Она бросила кисть в банку с растворителем и вытерла руки тряпкой.
Приняв ванну и переодевшись, она присоединилась к нему у стоечки выпить мартини перед обедом.
— Ванна у вас потрясающая.
— Весьма польщен.
Они проехали через весь остров и пообедали в «Местечке получше», где подавали дары моря и шампанское. В заведении было почти пусто, тенисто и прохладно. Они беседовали о детстве, о том, где джаз лучше — в Чикаго или в Сан-Франциско, об альтернативном кино, о том, что на десерт они оба очень любят мороженые дыньки-кан-талупки.

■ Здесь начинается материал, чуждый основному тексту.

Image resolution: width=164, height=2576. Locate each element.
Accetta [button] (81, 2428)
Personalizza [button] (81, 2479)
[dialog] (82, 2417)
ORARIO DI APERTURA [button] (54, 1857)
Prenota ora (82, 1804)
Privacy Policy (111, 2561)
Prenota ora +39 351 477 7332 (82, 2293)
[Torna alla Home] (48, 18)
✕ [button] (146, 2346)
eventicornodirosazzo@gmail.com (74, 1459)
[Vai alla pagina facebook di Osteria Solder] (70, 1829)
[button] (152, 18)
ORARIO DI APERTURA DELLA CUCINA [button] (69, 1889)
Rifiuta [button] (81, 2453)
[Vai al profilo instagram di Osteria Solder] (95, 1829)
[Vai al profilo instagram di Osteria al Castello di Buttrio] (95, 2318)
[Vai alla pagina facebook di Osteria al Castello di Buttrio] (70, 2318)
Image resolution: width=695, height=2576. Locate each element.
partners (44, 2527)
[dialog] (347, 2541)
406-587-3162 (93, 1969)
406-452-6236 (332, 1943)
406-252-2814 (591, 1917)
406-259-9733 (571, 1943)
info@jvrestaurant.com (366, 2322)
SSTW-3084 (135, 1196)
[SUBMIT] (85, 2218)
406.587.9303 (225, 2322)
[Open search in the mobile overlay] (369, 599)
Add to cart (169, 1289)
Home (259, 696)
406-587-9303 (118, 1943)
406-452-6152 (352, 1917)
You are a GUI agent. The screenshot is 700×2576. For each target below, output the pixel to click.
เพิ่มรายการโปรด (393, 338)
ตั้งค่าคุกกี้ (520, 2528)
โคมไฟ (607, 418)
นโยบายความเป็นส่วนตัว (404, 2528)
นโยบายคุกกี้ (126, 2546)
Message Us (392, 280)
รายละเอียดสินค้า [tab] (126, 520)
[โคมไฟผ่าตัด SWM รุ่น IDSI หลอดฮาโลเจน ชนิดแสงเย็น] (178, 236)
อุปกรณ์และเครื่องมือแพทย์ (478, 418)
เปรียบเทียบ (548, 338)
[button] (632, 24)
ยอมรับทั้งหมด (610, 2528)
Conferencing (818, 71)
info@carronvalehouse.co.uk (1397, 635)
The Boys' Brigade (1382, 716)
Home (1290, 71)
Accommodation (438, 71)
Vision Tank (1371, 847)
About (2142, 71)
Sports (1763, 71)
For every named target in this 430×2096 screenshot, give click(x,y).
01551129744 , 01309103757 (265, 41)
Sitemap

Они лежали бок о бок на теплом песке под небом, которое уже не было безоблачно-синим, а слегка подернулось высокой дымкой, за которой с севера неумолимо надвигалась стена тяжелых серых облаков. Вернувшись, они переоделись было в рабочую одежду, но к работе так и не приступили.
— Мне уже хватило и солнца, и песка в избытке, сэр, — сказала наконец Джемайма и, оттолкнувшись от песка, села. — А попасть под грозу я не очень жажду. Я, пожалуй, встану и поброжу по дому, ладно?
Он сонно согласился.
— Ничего, если я позвоню? Надо же известить авиакомпанию, где я нахожусь.
Он не открыл глаза, боясь нарушить блаженную полудрему.
— Больше трех минут не говорить, — сказал он, еле раскрывая рот.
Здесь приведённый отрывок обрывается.